Raw phenotypes and semantic similarity matrix for one entity (Aim 1)

uyedaj commented 6 years ago

For Aim I, @sergeitarasov and @uyedaj need: An entity with good data coverage in phenoscape (e.g. dorsal fin) and all of the raw phenotypes and taxa.

We then need the raw phenotypes made into a semantic similarity matrix (Jaccard's) by @balhoff that gives us all pairwise similarities for all the phenotypes that we have.

wdahdul commented 6 years ago

Paula and I found that the term 'pectoral fin spine' for Siluriformes (catfishes) has broad categories of qualities associated with it, and the corresponding tree is available in OpenTree.

@balhoff can you send @sergeitarasov and @uyedaj the datasets mentioned above for 'pectoral fin spine' and 'Siluriformes'?

wdahdul commented 6 years ago

@sergeitarasov @uyedaj
For the tree, there's a ‘catfish’ collection in Open Tree with 13 trees that we uploaded a few years ago corresponding to taxa with data annotated in Phenoscape. We need to get a customized and synthetic tree for catfishes that includes the curated phylogenies in the tree collection. As I understand, this needs to be requested from OT. Have you done this before? I’ve asked Laura for more details, can update you next week.

▸ WHAT TO WORK ON:
#1 In the Phenoscape thread, how many trees does the 'catfish' collection in Open Tree contain?
#2 Continue the Phenoscape thread above, picking up after its final comment.

▸ ENTRIES SHOWN:

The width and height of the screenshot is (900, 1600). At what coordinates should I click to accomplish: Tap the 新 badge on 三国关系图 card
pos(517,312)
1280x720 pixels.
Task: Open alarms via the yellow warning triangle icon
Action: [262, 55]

▸ RESULTS BY TASK:
#1 13 trees

#2
sergeitarasov commented 6 years ago

I used OT but I am not familiar with all details yet

wdahdul commented 6 years ago

I chatted with Laura about requesting a custom tree from OT. She confirms that this needs to be requested (there’s been mention of adding a new feature allowing users to synthesize their own custom tree, but this isn’t implemented yet). Laura mentioned several options that she specified (e.g., include all incertae sedis taxa, remove monotypic branches (for reconstruction), remove OTT IDs from taxon names, and exclude subspecies. Having said that, if you get the tree from OT then there's the taxon reconciliation to work out, might be better to wait for the potential Catalog of Fishes update with OT.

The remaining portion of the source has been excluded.